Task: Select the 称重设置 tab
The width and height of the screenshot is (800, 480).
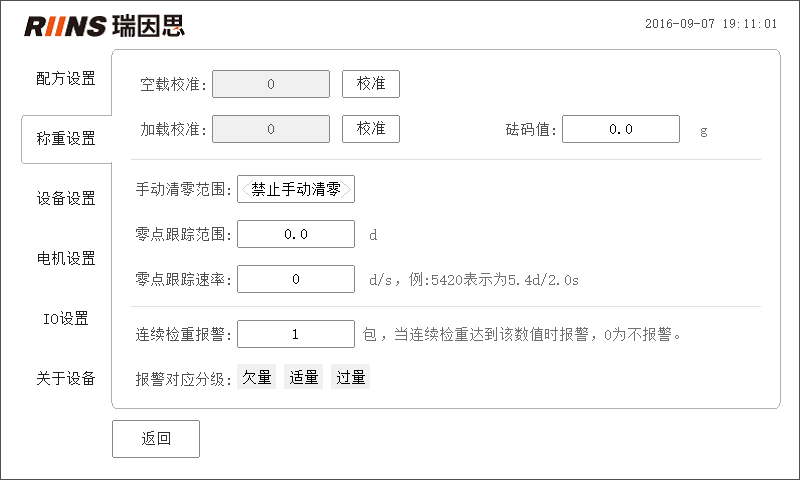Action: click(x=66, y=139)
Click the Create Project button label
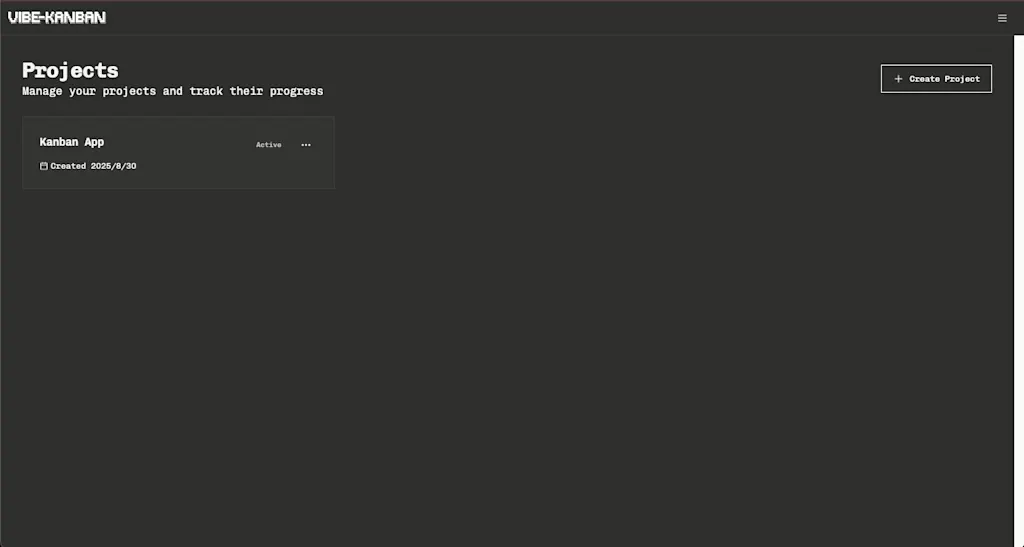Screen dimensions: 1024x547 [944, 79]
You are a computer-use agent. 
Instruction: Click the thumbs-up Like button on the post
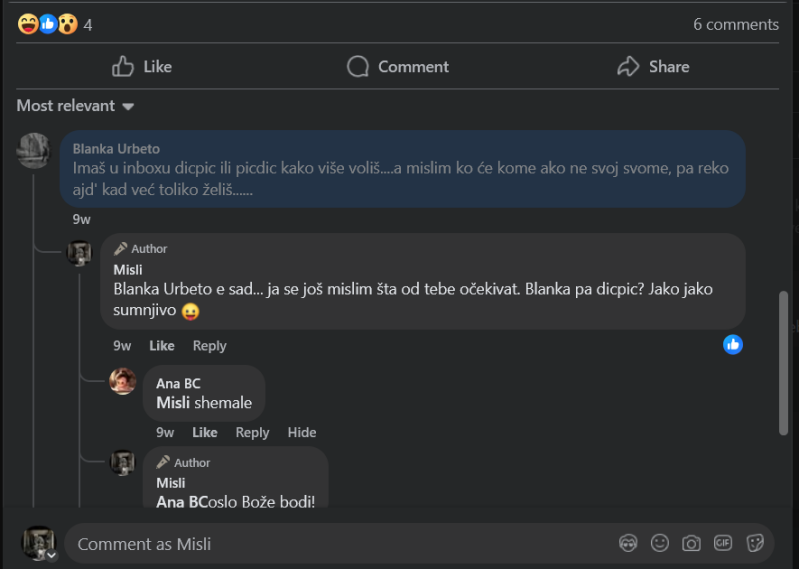142,67
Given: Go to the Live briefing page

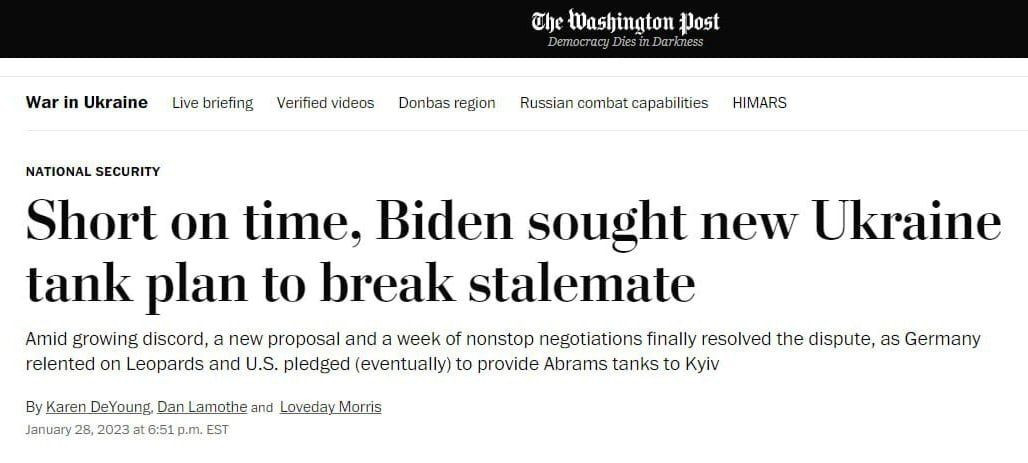Looking at the screenshot, I should click(212, 103).
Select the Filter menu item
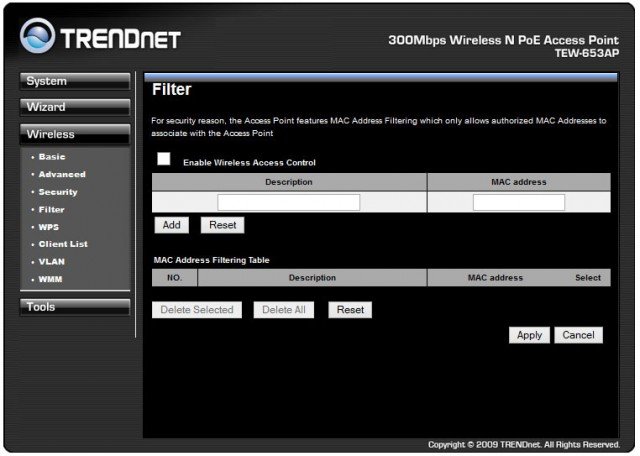Image resolution: width=640 pixels, height=456 pixels. pos(51,209)
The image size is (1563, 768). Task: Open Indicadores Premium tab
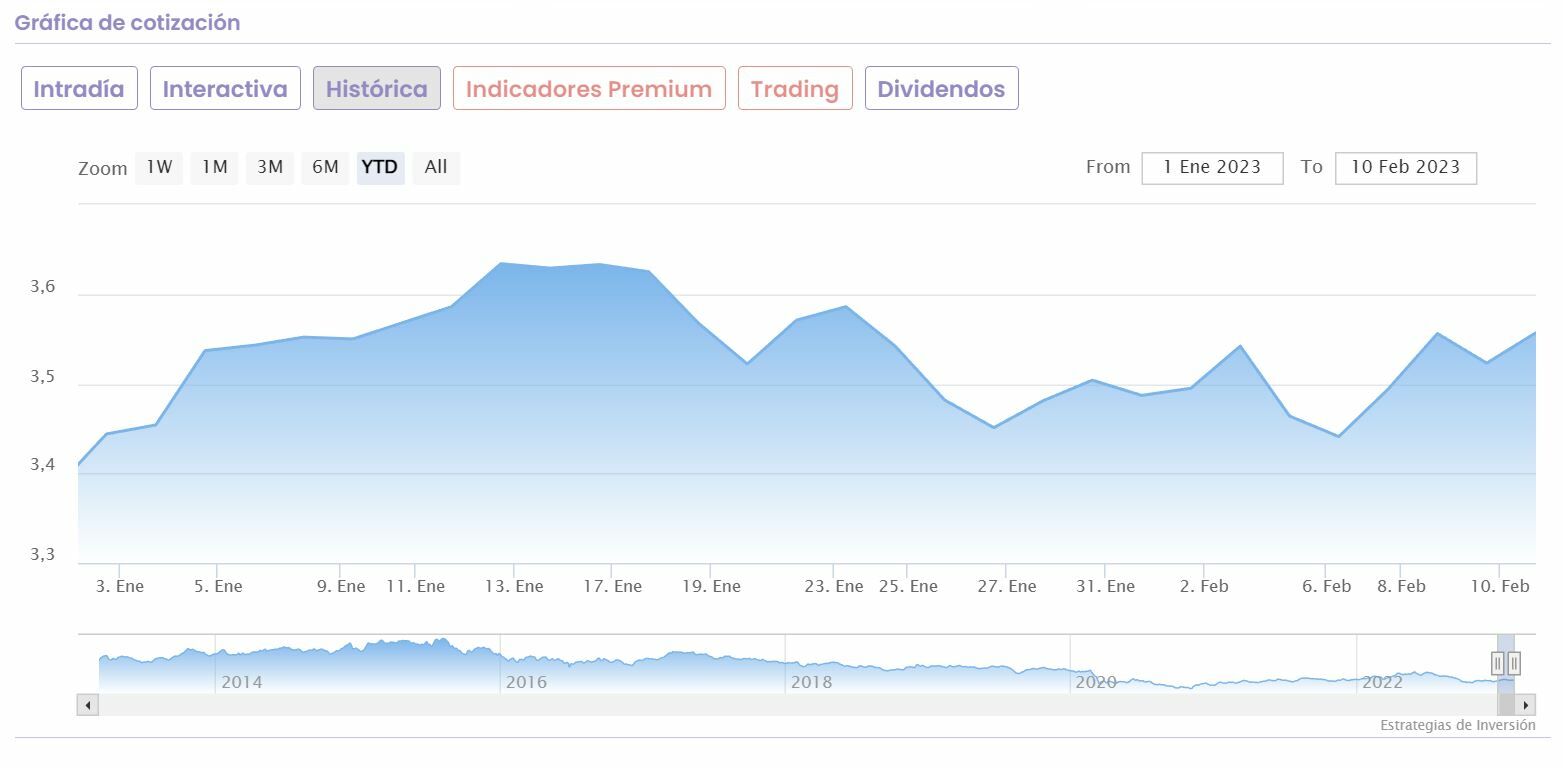(589, 88)
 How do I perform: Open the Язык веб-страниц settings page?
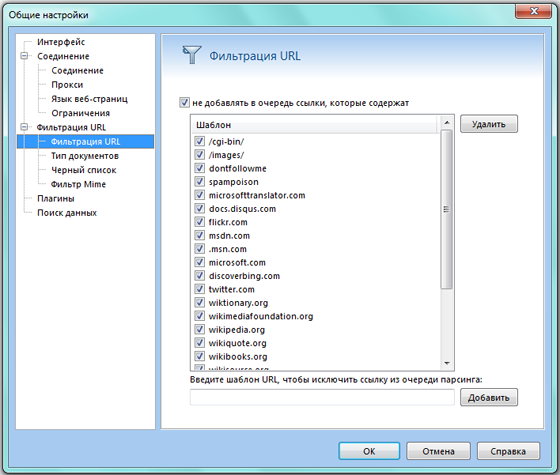coord(89,99)
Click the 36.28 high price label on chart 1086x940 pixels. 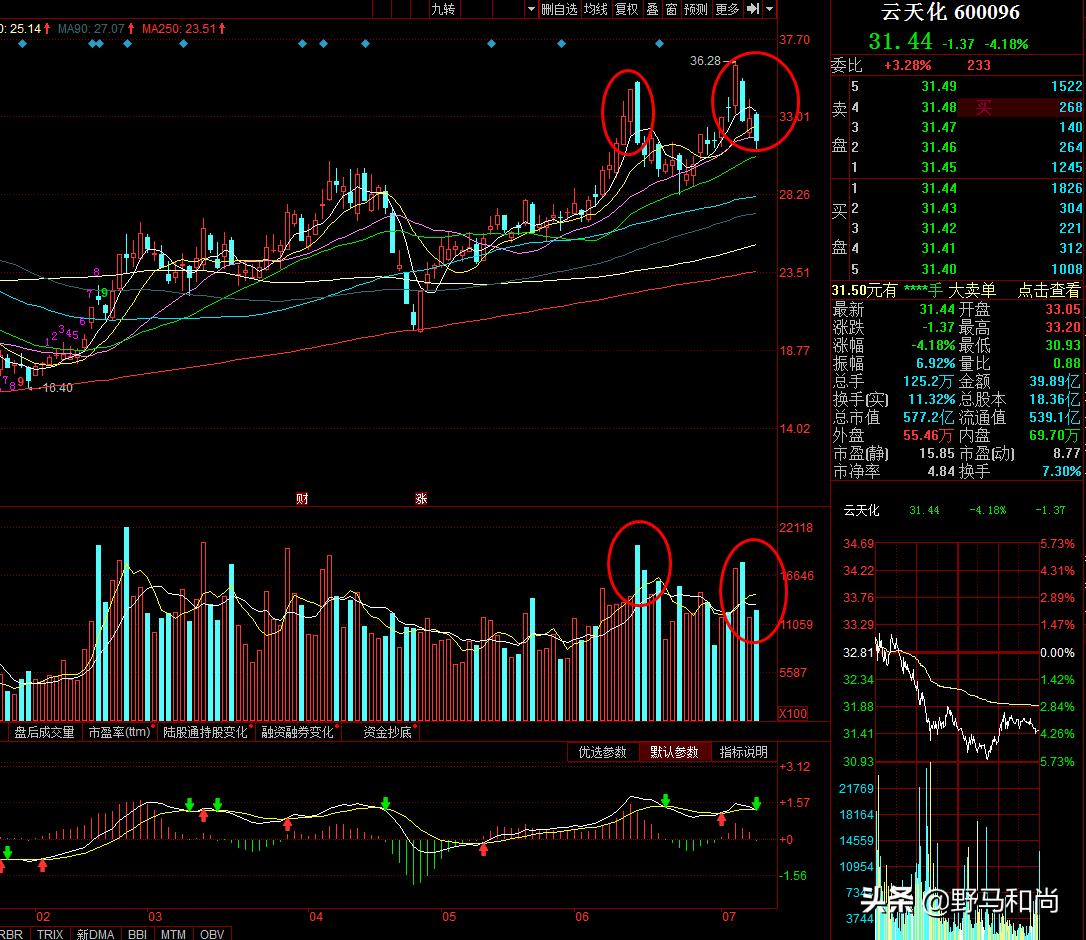(x=705, y=61)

────────────────────────────────────────

# What the task requires:
From the first line of the records through the line with "You are a computer-use agent.", reproduce each line exactly and leave the pictures out.

# Response:
Task: Select the 称重设置 tab
The width and height of the screenshot is (800, 480).
Action: click(x=66, y=139)
Click the Create Project button label
Screen dimensions: 1024x547 [944, 79]
You are a computer-use agent. 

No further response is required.